We naturally tend to blame anyone but ourselves for everything that displeases or impacts us in an undesired way. With a small tweak in our perception, we can turn our point of awareness within ourselves, into the incredible inner landscape from which all outside reality is reflected. If we are able to learn how to navigate that personal maze and learn to understand ourselves deeply, our extrinsic environment will have no real power over us and will be much easier to cruise through.

Photo by Abigail Keenan


Small Dreams


We dream big and we dream small. Big dreams push us forward, alluring, tempting, always out of reach, but surely there – winking, waving, smiling at us.

Small dreams make up our day to day lives. Enjoying that long-awaited conversation with your best friend, your cuddly bed on a dire morning, an unexpected raise, a good book, a breather…

I was a big dream addict and, in all honesty, all my big dreams came true. But there was a cost to pay. The cost was time. Every single big dream of mine took literally years to become a part of my reality. Many times, I talk about “cooking”. It’s still cooking, give it a while.

Looking back, that longing for the big dream was painful. You want it, you can’t have it now and all the wisdom in the world doesn’t lessen the itching wait. This crude longing for what we don’t have yet is a constant that not even age can tame. Yet, time did teach me something about the amount of focus I entertain my big and small dreams with.

Nowadays, with less energy to spread in all directions, I’m being calculative with how much time I spend dreaming big. What takes priority is what I am experiencing right now. The minor things I love come first. Once I’m in the middle of doing something seemingly insignificant, I’m happy. All the rest can wait. Gratitude? Necessity? It’s somewhere along those lines.

If you’re feeling like you’re racing with yourself and with life most of the time, I hope to inspire you to take a breather and observe what small joys you’re experiencing on a day to day basis. Stick with them and see what gifts they bring. Big dreams are always there, but it’s the small ones that can add value and meaning to being alive, awake, joyful.

Photo by David Marcu

Raw Conversations


Authenticity is a word that is easily thrown around these days. When I first discovered this concept quite a while back, I got very excited and started a quest of finding what it meant to me. Although there’s always more to discover, I’m pretty content with the results of my searches and feel like being myself whenever, wherever is not an issue anymore.

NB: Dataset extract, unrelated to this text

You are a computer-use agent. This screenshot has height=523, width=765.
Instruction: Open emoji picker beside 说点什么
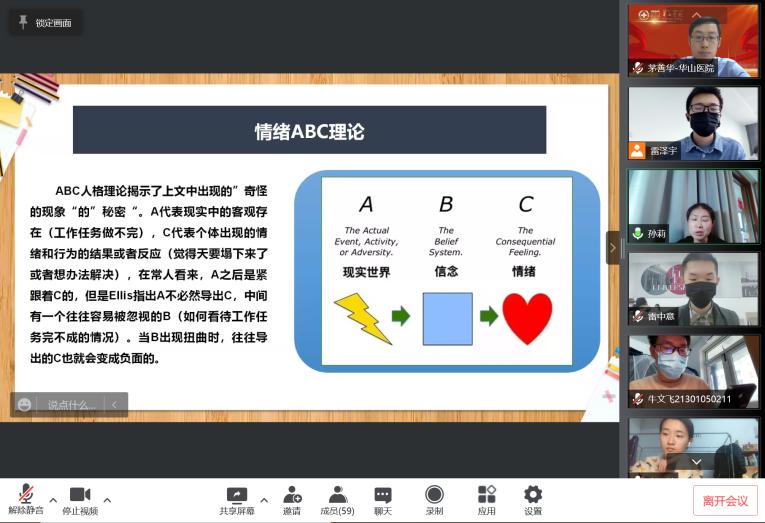25,405
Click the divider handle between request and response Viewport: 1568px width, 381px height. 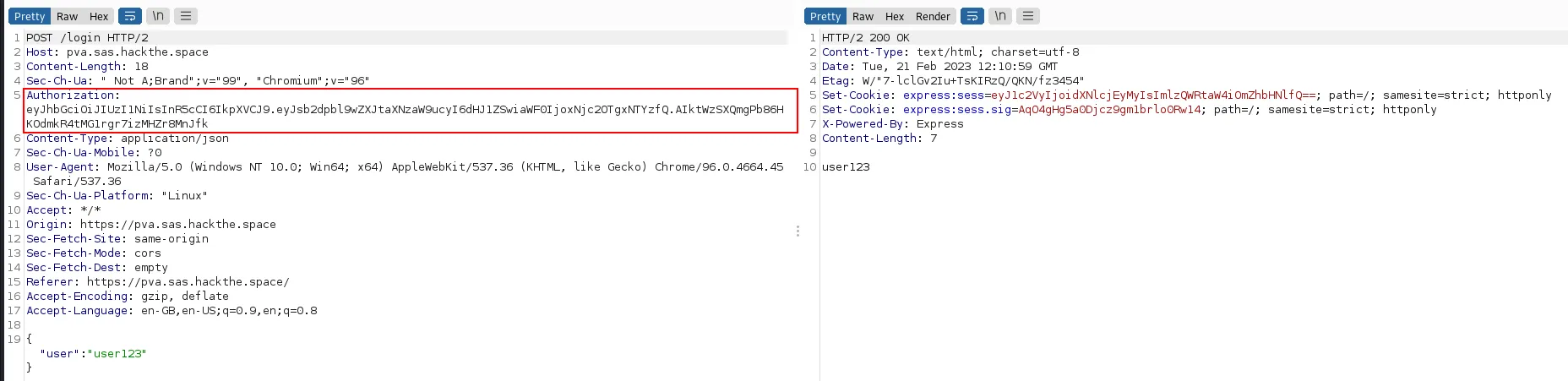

Together with a desire to save appearances, I lost interest in having dry conversations just to fill the quiet space. I gained more room for listening and, even when I wasn’t, I could still hear more than I expected. Beyond every conversation lies a deeper one that talks about existential life issues. Often, there is a big question lurking in the background. It surfaces in different ways in the things we say and how we say them.

It’s sometimes a challenge to attend the spectacle of appearances where we say things without really saying them, draw a lipstick smile to cover up a grimace or speak incessantly and loudly weaving our hands as if to chase away anything too raw. There is a right time for all of us to go deeper and get real with our fears and desires, it’s not about how long it takes. However, being authentic can begin with small steps and what better place to start than casual social contexts.

It’s okay not to smile, it’s okay not to talk all the time, it’s okay to feel uncomfortable. As long as you are real to your moment, to your journey, to your deep fears and secret joys, that will transpire and a whole new type of conversation may arise.

Authenticity is an overused word nowadays. But the strong urge behind it is more necessary than ever. What’s the use of pleasantries when we’re bleeding inside? A happier, truer life awaits not in fixing everything that seems broken, but in accepting and being open about who we are, what hurts us and what we secretly long for.